If there is one thing that can get the gardener on the move, it's the seasonal fly-in of the gay and gaudy seed catalogs. With their arrival on both sides of the Christmas holiday, we know for sure that it's later than anybody really knows. Simply, it's time to be ordering the seeds.
Yet before dropping the order in the mailbox, it's a good idea to look over any seed packets that may be left over from last year. Also, did you save any seeds from last year's tree-ripened fruit in the backyard?
If seeds have been stored carefully -- in a dry, warm place that has plenty of ventilation and protection from moisture, mice, and weevils -- you should have no problem. However, if there is any doubt about their viability, the wise thing to do is run a test to be sure.
It can save time, work, and money, and the procedure is very simple.
For most seeds, dampen them, cover with plastic, keep them warm, and inspect them often. For example, one year I had a batch of sugar snap-peas left over from planting (simply, I overordered). Knowing how peas love the cold.I dumped them out of their paper package and into a screwtop jar, labeled it, and made room for them in the freezer.
A week later I took 10 seeds out, rolled them up loosely in a damp cloth, and put them into a plastic sandwich bag which I then put into a bowl on the back of the kitchen stove. Three days later seven of the seeds had sprouted.
with the seedbed already prepared, on the first day I decided I'd plant the rest of the seeds around a 6-foot-high wire ring. They'll be ready to sprout in the garden just as soon as the weather gives them the go-ahead, I reasoned. And I was right.
Some seeds, notably beans and peas, will sprout almost overnight. Others, among which are parsely (well-known for its willful ways in germinating) and carrots (ditto), may need as long as a month or more. This is simply too long to keep them rolled up in plastic, largely because of the danger of mold.
With these slow sprouters the best way is to prepare boxes in which to plant them. Milk cartons with one side removed and filled with a mix of vermiculite and clean sand are ideal. Or, as some home gardeners have always done, put a few doubtful seeds into the edges of handy house-plant pots for testing.

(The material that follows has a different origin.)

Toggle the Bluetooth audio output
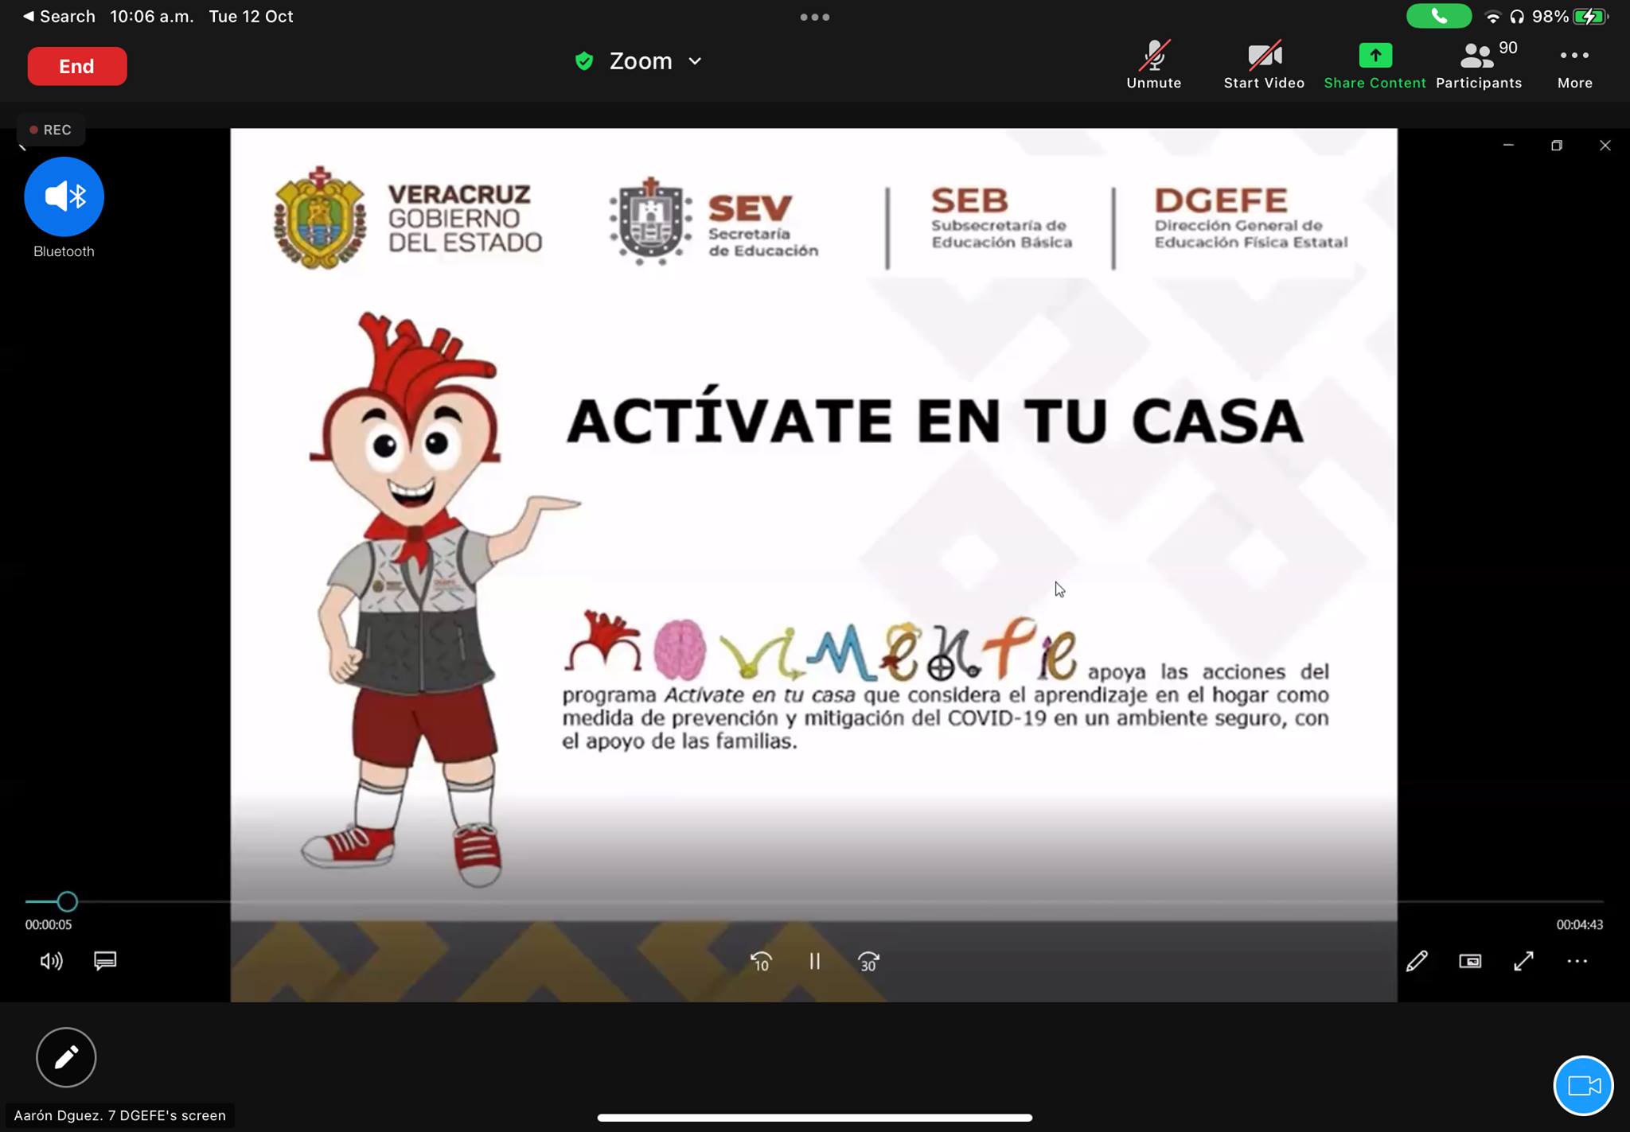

The best method I know for testing parsley seed is to scatter the seed in the chopped-over, composted bed in the late fall when you're cleaning up the garden. In their own good time they will appear, usually making a fluorishing patch. If not, just replant them in the spring.
When ordering new seeds, plan carefully, go softly, and think before you make a choice. The price is going up every year, for one thing, and the total can mount up fast.
In some catalogs the number of seeds in the package is indicated as well as the length of the row they will plant if the package directions are followed. Thus, for this, as well as for many other reasons, it's a top priority to study the listings before you order.
How about making some compost? If you have the materials and wish to work at it, there is hardly a time of the year when you cannot make compost. The batch I started in January will be ready by April. Last year I was succesful in making plastic-bag compost, and I've decided to have a go at it again this year. I put all the gar bage into the bag, which I keep tightly tied with a piece of wire and leave in a protected spot under the outside stairway. The regular compost pile is covered tightly with black plastic to keep out the winter snow and to encourage the earth worms to burrow deeply into it.
From now on I won't need to out, struggle to uncover and dig into the frozen pile, or dump my compost makings into the garbage pail. It will be quietly composting right up until spring arrives. At that time there should be a good batch of it, all neat and finished under the back stairs.
Actually, the plastic bag will take several pounds of kitchen garbage a day for up to several months before filling up.
The warm days of spring will be here before you know it.